(Beginning of DATA PROVIDED)

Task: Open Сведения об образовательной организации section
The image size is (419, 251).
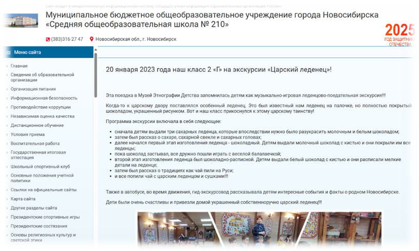Action: click(42, 77)
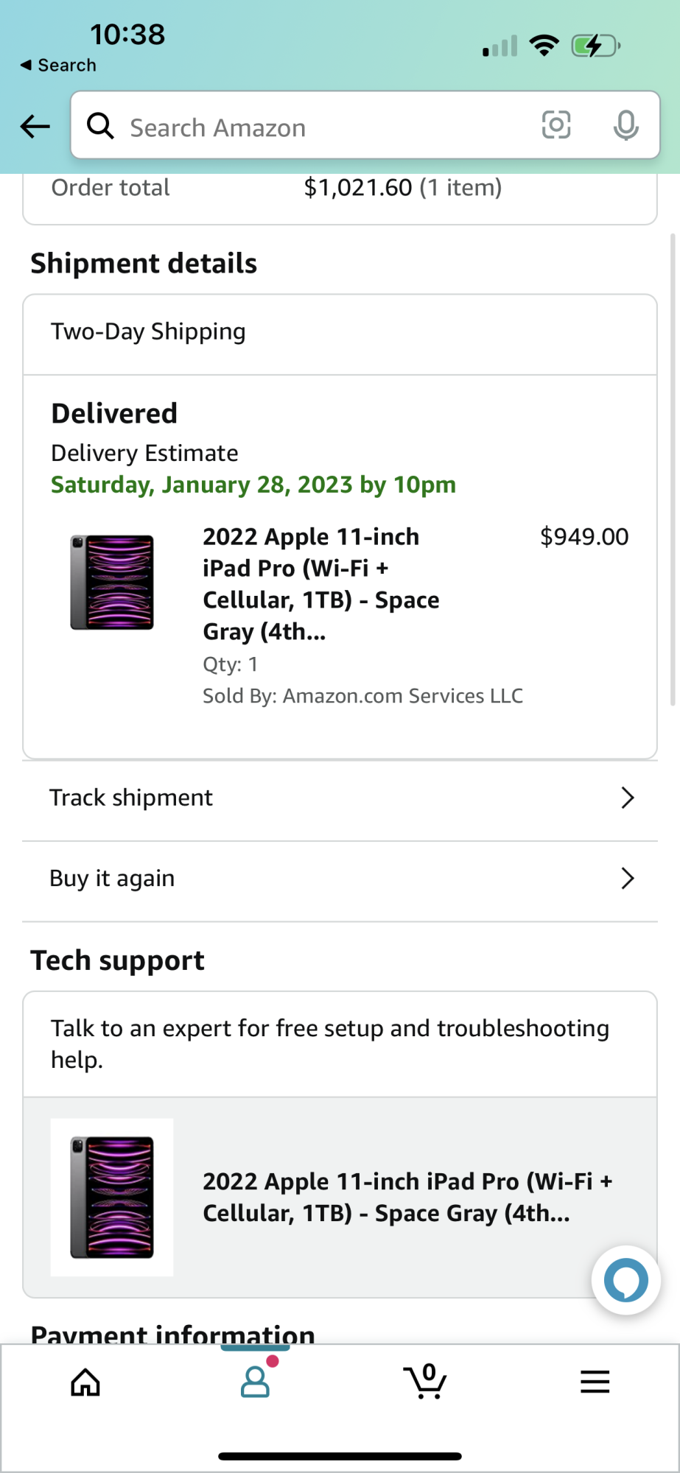Open iPad Pro title link in shipment details
680x1473 pixels.
320,583
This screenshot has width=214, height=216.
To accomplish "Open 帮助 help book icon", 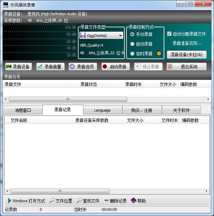I will coord(138,201).
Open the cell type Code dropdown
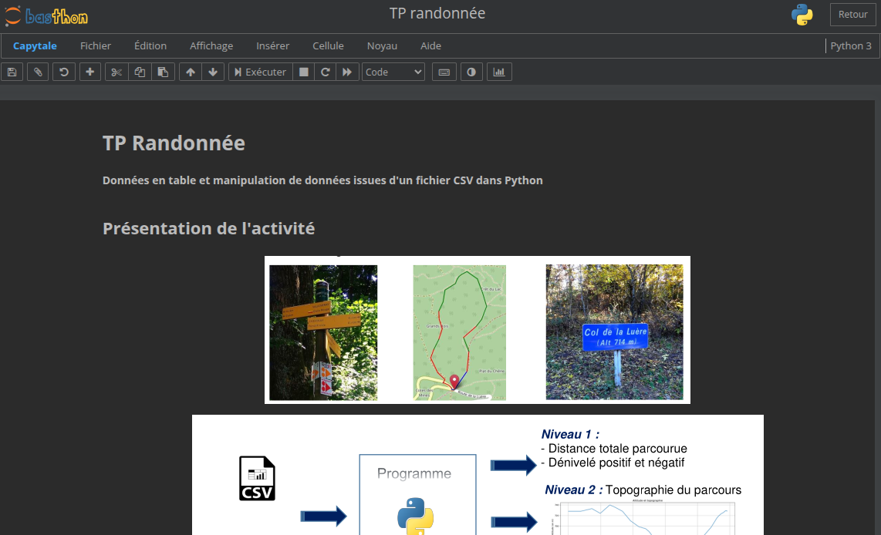This screenshot has width=881, height=535. point(393,72)
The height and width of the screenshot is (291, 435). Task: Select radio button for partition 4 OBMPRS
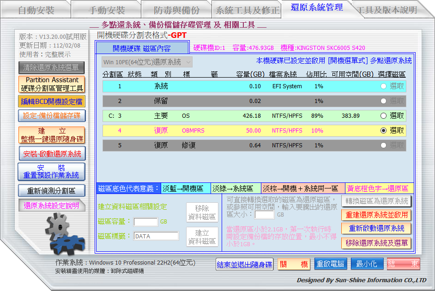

(End of DATA PROVIDED)

[WORK TO BE COMPLETED] Return all lines in the data that include the word "Task".

[WRITTEN ANSWER]
Task: Open Сведения об образовательной организации section
The height and width of the screenshot is (291, 435). Task: Select radio button for partition 4 OBMPRS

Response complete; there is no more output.